I went down to San Diego yesterday. I hadn't seen the ocean at all in Los Angeles. I haven't made it out of Hollywood or the East Side or The Valley. I was down on the beach, feeling the waves wash up and soak the rolled up cuffs of my jeans, and holding my shoes and socks as I walked along, I remembered the last time the Pacific had tugged at my feet. I was in Peru, on a day as hot as today, with my brother sitting beside me on a rocky beach, explaining the potential history of each polished stone that I picked up and tossed into the wash. He had been a geology major, and I kept asking him questions and letting the conversation twist around the time and distance that each stone had endured.

You never really want to leave the beach.

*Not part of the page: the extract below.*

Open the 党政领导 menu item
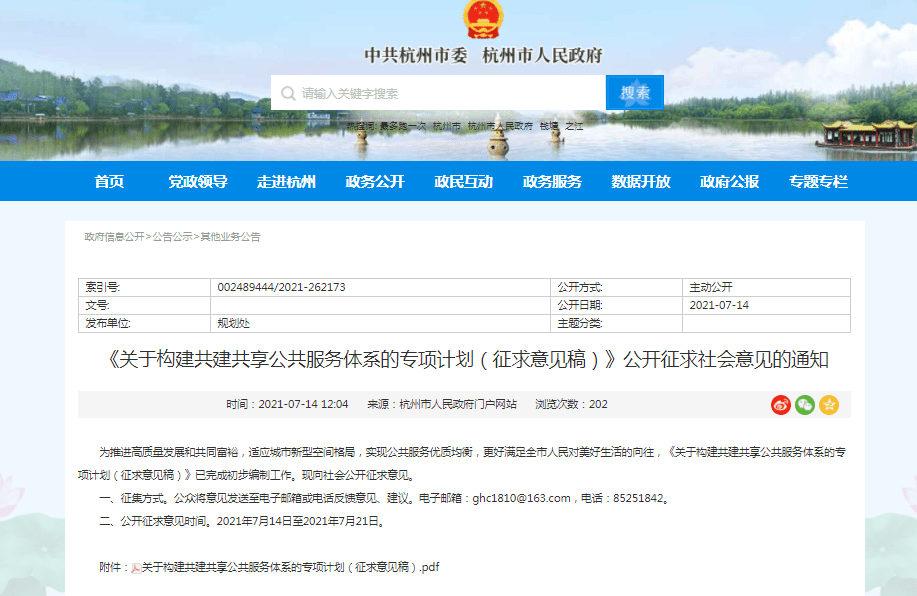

Even when you are tired and dehydrated, it is hard to peel your eyes away from the infinite water, to pull your toes out of the infinite sand. You know that there is going to be cleanup once you leave, sand to be knocked out of shoes, hot concrete to cross on bare feet, a drive to be endured in wet clothes, a sun burn to be tended to, and all that other stuff that life carries with it as well...

I need to leave this recording. Time is up. It is done, and I am so happy with it, but it is hard to leave. I keep wanting to take one more look, throw one more stone, feel one more breaking wave, because I know that it will be on to the next thing, and the next thing is going to take a lot of work, and is going to come at the cost of a lot of worry. I want to keep getting up in the morning and getting coffee and going into that studio, focusing on the intricacies of songs, escaping that big picture forever.

...But I am tired, and wanting home, and Los Angeles hasn't any more need for me. My sublet is up. I have to go tomorrow, or maybe I can hold on until Tuesday, but today I am going to sit here on the balcony, until the night begins to haze over Hollywood, watching those cars on the 101. Maybe I'll walk down to the Boulevard once more, look at the haircuts and delusions, everyone living the dream.